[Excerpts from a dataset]
☆ ☆ ☆ ☆ ☆ ☆ ☆

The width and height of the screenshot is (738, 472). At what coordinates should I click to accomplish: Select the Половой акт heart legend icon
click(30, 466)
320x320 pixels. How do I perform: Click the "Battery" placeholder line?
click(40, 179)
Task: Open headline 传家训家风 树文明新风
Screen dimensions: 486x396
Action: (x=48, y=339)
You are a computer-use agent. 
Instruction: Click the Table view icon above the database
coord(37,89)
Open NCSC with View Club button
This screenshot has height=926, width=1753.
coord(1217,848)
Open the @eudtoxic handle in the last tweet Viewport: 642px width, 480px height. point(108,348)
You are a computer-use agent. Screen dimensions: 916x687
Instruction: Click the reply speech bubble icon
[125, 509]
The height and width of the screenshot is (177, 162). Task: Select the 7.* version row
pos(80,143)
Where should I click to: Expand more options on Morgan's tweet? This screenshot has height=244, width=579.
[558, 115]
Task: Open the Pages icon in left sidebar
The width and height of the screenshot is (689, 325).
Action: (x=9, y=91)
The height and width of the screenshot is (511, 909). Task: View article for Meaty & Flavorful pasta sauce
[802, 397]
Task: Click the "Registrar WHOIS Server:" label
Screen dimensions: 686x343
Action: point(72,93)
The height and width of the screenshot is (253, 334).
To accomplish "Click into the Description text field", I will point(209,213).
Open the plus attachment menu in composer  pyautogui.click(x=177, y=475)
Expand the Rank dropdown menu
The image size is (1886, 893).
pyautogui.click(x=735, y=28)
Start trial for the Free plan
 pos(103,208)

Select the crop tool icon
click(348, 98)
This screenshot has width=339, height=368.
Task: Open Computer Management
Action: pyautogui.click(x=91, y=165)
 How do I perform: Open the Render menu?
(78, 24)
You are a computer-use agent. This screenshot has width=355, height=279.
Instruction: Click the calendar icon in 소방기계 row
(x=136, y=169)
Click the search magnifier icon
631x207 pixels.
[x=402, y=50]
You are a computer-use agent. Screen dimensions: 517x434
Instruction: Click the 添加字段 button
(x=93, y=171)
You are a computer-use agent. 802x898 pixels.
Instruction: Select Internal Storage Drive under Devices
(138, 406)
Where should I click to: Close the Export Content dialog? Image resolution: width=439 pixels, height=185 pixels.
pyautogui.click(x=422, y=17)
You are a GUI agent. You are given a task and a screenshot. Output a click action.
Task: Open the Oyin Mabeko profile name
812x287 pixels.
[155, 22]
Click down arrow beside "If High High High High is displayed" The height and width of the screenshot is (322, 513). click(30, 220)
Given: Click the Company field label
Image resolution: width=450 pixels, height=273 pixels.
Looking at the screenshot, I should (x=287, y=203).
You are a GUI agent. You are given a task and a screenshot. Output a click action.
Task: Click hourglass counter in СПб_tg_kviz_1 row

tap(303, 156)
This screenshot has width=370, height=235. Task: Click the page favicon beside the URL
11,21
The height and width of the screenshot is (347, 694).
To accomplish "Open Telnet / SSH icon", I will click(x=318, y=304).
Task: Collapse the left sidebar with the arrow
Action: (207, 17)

☆ ☆ ☆ ☆ ☆ ☆ ☆

Scan the data above for the word "label". Copy every line in which it is found.

◆ **SOLUTION FOR THIS EXERCISE**
Task: Click the "Registrar WHOIS Server:" label
Given: Click the Company field label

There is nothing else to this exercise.